‘Twas peculiar when I first started working national fencing tournaments, and someone who knew of my homeschooling books turned out to be a fencer. Even though my daughters and I always thought fencing was a great sport for homeschoolers, being both individual and social, it always felt strange when our fencing and homeschooling worlds mixed unexpectedly.
(And then there was the time when I was working a big event with a woman I’d known from bout committee for years and we got to talking about alternative education while we were waiting for pools to come in. After she’d listened to me spout off about something or other, she looked at me funny, and said, “Good grief, are you that Mary Griffith?” Turned out I was—she’d homeschooled her son for a while and had read my books years earlier.)
Now I’m bracing myself for a collision between my real fencing world and my fictional fencing world.
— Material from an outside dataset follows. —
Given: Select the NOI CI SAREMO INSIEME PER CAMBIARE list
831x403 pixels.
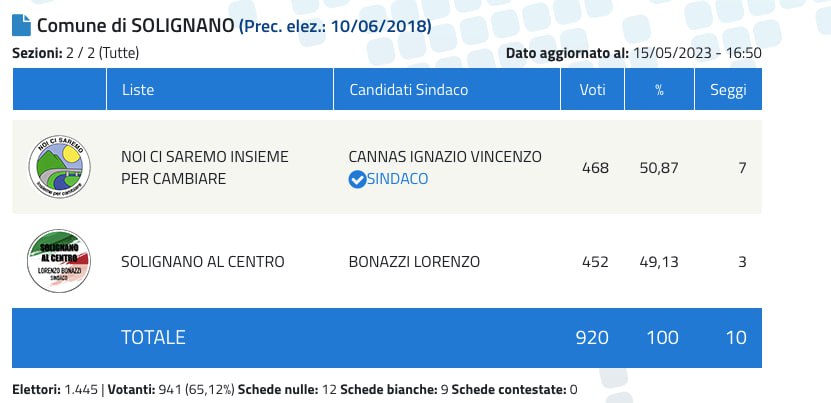Looking at the screenshot, I should [x=204, y=167].
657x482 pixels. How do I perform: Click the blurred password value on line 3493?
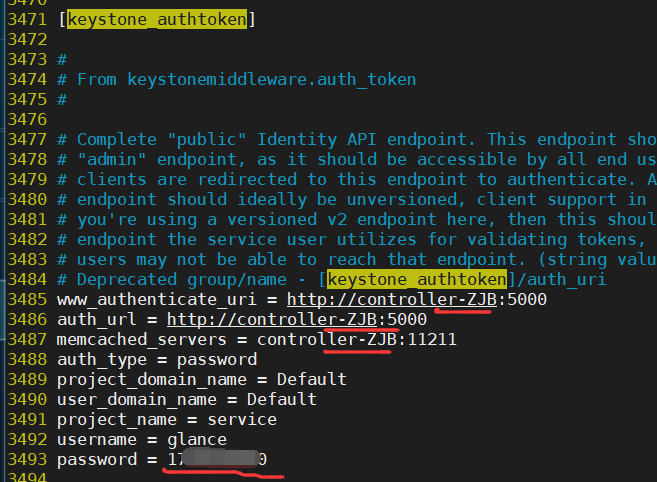[216, 460]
It’s not at all unexpected, of course, since much of the fictional version is based on my experiences in the real world. Mostly, I think the collision is good—it’ll give me a chance to see whether my fictional version has the right feel. Have I got the little details right to give the fictional version the texture of the real one? And have I developed my characters well enough to make them their own people and not just thinly disguised cardboard versions of real people I’ve met in the fencing world? It’s not just that I don’t want to be actionable for libel—I also don’t want every reader distracted by trying to figure out who each character is in real life. I want a real story that will stand on its own, whether the reader knows anything about fencing or not.
But it’ll be a little strange wandering through the GWCC in Atlanta and hearing echoes in my head of my own characters in among all the fencing noises.
Of course, if the past tournaments in Atlanta are any indication, I may not ever think of anything unrelated to the events happening right in front of me the whole ten days I’m there. Something about 6,500+ entries . . .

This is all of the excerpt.